Professor Zheng specializes in catalysis and materials chemistry, pioneering the seamless integration of experimental and theoretical approaches to advance catalyst design for energy conversion applications. His research has significantly shaped fundamental studies in electrocatalysis and battery technologies. His transformative contributions to fuel cells, hydrogen production, and CO₂ conversion are reflected in his strong international profile, extensive publication record, and successful research translation. Over the past 15 years, he has also led the development of two key principles in catalysis: electrocatalytic refineries and the local reaction environment theory. These original concepts have been validated as universal principles in energy-related electro- and photo-catalytic processes.

Professor Zheng has also been at the forefront of computation-guided material and catalyst design, integrating chemical reaction thermodynamics, kinetics, and materials chemistry. His research bridges materials engineering, physical chemistry, electrochemistry, and quantum chemistry, enabling the development of novel electrocatalysts for key reactions, including oxygen and hydrogen evolution, CO₂ reduction, and electrocatalytic refinery processes. By combining in situ/ex situ spectroscopic characterization with density functional theory calculations, he has made significant breakthroughs in understanding reaction mechanisms and designing high-performance catalysts.
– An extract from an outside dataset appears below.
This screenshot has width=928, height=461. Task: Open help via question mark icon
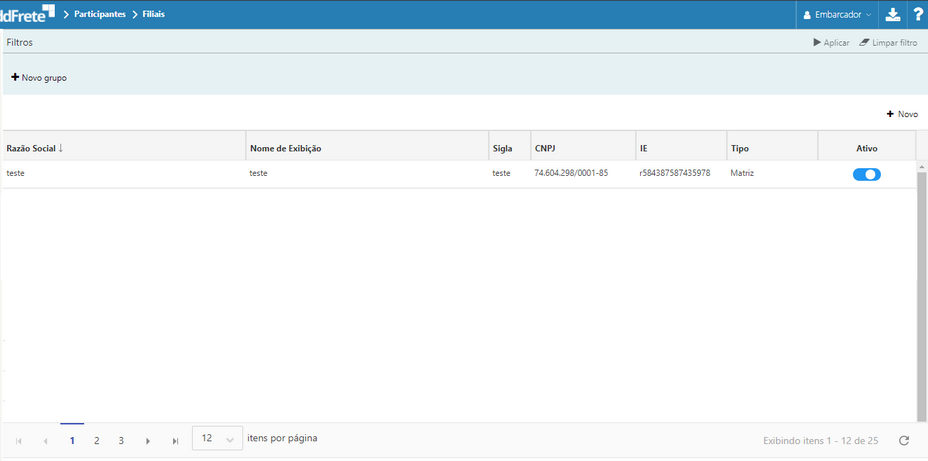(918, 15)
One of Professor Zheng’s most notable achievements is the direct production of ultrapure hydrogen from raw, untreated seawater via electrolysis—eliminating the need for rare, highly purified deionized water. This groundbreaking technology, protected by three patents, is scalable to pilot plants and holds immense potential for driving greener industries while alleviating pressure on freshwater resources in Australia. In 2023, drawing on over a decade of research in hydrogen electrocatalysis, he developed a robust strategy for direct seawater electrolysis by leveraging localized reaction environment control on catalyst surfaces. This breakthrough removes a major barrier to hydrogen production, making it particularly beneficial for Australia, where abundant sunlight and seawater create ideal conditions for sustainable hydrogen generation.
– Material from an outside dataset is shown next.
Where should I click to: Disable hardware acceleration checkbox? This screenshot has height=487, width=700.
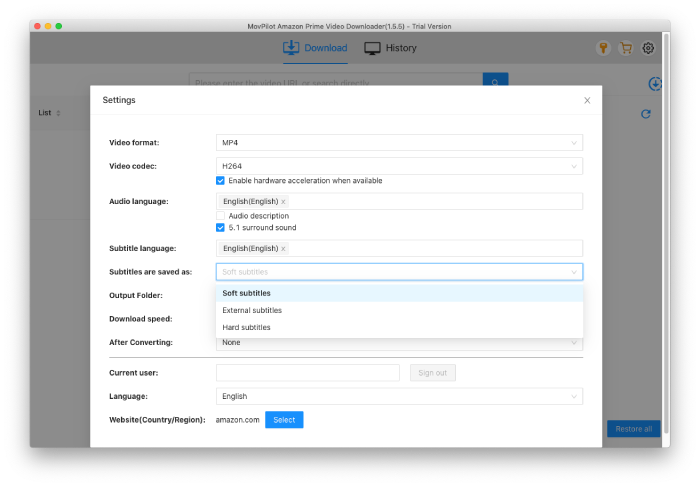[221, 181]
Professor Zheng has published 200 refereed journal articles – 32 are first- and 90 are corresponding-authored. As lead author (first and corresponding), he published Nature Energy (3), Nature Chem., Nature Chem. Eng., Sci. Adv. (4), Nature Commun. (6), J. Am. Chem. Soc. (15), Angew. Chem. Int. Ed. (10), Adv. Mater. (5), Chem. Rev., Chem. Soc. Rev. (3) etc. His overall publications have attracted >53,000 citations with an h-index of 93 (Web of Science, as of 25 Nov 2024). He was awarded as Clarivate Analytics Highly Cited Researchers in Chemistry for 2019–2024.